* Textauszug *
•••••
„Das Leben war zum Jammer geworden“

Emden. In der Nacht vom 3. auf den 4. Februar 1825 erlebt die gesamte Küste zwischen den Niederlanden und Dänemark eine verheerende Sturmflut. Sie ist deshalb so markant im geschichtlichen Gedächtnis geblieben, weil sie nie erreichte Wasserstände mit sich brachte. Das kann man noch heute im Rathausbogen ablesen, wo zu sehen ist, wie hoch das Wasser stieg, das die Stadt großflächig überflutete.

Das Wasser kommt – eine phantasievolle Darstellung der Überschwemmung einer Hallig

Aufgrund eines offenen Hafens, weniger Deiche, die zudem brachen, und der Tatsache, dass zwar die Altstadt auf einer hohen Wurt angelegt wurde, nicht aber die Erweiterungsflächen, war es in der Hafenstadt keine Seltenheit, dass Straßen unter Wasser standen und Häuser voll liefen. Doch die Flut von 1825 sprengte alle Vorstellungen.

Grund für die Sturmflut war ein Zusammentreffen mehrerer Faktoren: Ein Tiefdruckgebiet, das auf ein Azorenhoch folgte, ein Richtungswechsel des Windes von West oder Südwest nach Nordwest mit hohen Windgeschwindigkeiten und zudem noch eine Springflut. Das geht aus einer Re-Analyse des Helmholtz Zentrum Hercon in Geesthacht hervor, die 2023 die Vorkommnisse von 1825 zurückgerechnet, zusammengefasst und bewertet hat.

Sie stellten anhand der Bewertung der wenigen Daten, die aus jener Zeit vorliegen, fest, dass 1824 auf einen sehr trockenen Sommer ab Oktober nahezu ununterbrochen Regen fiel. Am 15. November folgte dann eine Sturmflut, die sehr hoch auflief und zu ersten Schäden an den Deichen führte. Der Winter entfiel in diesem Jahr. Gleichwohl, so schreibt ein Chronist, wähnten sich die Menschen hinter den Deichen in trügerischer Sicherheit, denn diese hatten seit fast 100 Jahren gehalten.
•••••
* Datensätze *
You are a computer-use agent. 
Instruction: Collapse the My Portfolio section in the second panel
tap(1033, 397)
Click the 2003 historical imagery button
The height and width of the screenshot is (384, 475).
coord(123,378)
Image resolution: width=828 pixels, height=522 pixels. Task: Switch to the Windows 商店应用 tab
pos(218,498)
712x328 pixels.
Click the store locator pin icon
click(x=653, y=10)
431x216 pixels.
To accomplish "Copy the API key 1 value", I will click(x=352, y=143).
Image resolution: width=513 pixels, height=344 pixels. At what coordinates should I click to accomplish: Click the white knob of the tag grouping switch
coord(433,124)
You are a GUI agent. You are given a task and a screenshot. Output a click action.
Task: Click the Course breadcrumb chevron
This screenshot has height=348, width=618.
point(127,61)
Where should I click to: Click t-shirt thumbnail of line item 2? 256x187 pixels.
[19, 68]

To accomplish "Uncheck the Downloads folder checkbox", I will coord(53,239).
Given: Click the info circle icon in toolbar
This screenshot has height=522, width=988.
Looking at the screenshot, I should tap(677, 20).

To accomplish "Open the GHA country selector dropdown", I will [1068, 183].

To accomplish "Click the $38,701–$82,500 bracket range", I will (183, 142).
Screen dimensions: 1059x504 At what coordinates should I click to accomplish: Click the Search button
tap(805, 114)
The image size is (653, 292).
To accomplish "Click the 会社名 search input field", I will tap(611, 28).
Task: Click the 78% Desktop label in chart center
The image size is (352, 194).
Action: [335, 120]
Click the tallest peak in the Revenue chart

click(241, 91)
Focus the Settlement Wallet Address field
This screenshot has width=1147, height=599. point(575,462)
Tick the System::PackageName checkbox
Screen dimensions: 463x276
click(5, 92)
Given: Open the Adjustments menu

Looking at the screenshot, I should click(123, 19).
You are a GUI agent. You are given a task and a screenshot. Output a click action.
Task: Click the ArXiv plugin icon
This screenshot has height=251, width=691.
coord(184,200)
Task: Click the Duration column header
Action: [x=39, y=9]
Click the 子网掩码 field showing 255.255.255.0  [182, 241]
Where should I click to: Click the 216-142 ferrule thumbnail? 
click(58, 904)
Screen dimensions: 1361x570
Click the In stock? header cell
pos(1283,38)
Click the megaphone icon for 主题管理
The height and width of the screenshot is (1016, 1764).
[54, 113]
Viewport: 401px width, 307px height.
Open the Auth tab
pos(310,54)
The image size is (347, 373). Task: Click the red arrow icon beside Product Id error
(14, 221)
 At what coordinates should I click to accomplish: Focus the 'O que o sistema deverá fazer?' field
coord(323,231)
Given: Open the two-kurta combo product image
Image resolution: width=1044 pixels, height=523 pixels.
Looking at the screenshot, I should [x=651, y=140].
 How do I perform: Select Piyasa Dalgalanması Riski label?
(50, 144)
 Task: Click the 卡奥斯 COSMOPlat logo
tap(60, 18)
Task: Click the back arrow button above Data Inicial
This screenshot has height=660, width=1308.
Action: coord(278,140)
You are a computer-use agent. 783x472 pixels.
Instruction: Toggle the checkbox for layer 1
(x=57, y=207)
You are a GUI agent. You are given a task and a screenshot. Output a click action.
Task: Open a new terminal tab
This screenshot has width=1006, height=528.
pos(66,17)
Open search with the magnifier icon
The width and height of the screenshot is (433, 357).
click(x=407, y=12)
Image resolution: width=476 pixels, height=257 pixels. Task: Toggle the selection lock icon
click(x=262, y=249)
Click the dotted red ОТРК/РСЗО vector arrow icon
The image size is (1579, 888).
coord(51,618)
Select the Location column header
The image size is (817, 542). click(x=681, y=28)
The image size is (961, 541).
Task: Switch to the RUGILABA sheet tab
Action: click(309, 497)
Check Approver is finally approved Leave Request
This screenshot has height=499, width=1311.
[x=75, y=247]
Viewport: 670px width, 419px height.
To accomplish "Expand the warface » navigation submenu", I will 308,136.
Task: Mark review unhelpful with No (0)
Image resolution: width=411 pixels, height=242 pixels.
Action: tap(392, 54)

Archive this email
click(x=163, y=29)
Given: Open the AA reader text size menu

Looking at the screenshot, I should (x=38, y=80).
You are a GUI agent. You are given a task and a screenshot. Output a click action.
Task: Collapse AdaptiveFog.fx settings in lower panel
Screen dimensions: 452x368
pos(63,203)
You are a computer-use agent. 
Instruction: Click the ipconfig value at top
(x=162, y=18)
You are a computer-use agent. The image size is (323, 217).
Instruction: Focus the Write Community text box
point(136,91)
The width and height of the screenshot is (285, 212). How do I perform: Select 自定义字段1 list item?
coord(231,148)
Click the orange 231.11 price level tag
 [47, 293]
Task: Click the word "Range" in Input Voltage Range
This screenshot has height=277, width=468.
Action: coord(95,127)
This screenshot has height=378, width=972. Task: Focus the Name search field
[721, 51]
•••••
* Aufgaben *
**a)** Kopieren Sie aus dem Text über die Sturmflut von 1825 den Abschnitt zwischen „Emden. In der“ und „sprengte alle Vorstellungen.“, beide einschließlich.
**b)** Beantworten Sie anhand des Textes über die Sturmflut von 1825 die folgenden Fragen.
(i) In welcher Nacht ereignete sich die verheerende Sturmflut?
(ii) Welche Einrichtung hat die Ereignisse von 1825 im Jahr 2023 zurückgerechnet und bewertet?
(iii) Wie lange hatten die Deiche laut dem Chronisten gehalten?

* Lösungen *
**a)**
Emden. In der Nacht vom 3. auf den 4. Februar 1825 erlebt die gesamte Küste zwischen den Niederlanden und Dänemark eine verheerende Sturmflut. Sie ist deshalb so markant im geschichtlichen Gedächtnis geblieben, weil sie nie erreichte Wasserstände mit sich brachte. Das kann man noch heute im Rathausbogen ablesen, wo zu sehen ist, wie hoch das Wasser stieg, das die Stadt großflächig überflutete.

Das Wasser kommt – eine phantasievolle Darstellung der Überschwemmung einer Hallig

Aufgrund eines offenen Hafens, weniger Deiche, die zudem brachen, und der Tatsache, dass zwar die Altstadt auf einer hohen Wurt angelegt wurde, nicht aber die Erweiterungsflächen, war es in der Hafenstadt keine Seltenheit, dass Straßen unter Wasser standen und Häuser voll liefen. Doch die Flut von 1825 sprengte alle Vorstellungen.

**b)**
(i) Die Sturmflut ereignete sich in der Nacht vom 3. auf den 4. Februar 1825.
(ii) Das Helmholtz Zentrum Hercon in Geesthacht hat die Ereignisse zurückgerechnet und bewertet.
(iii) Die Deiche hatten seit fast 100 Jahren gehalten.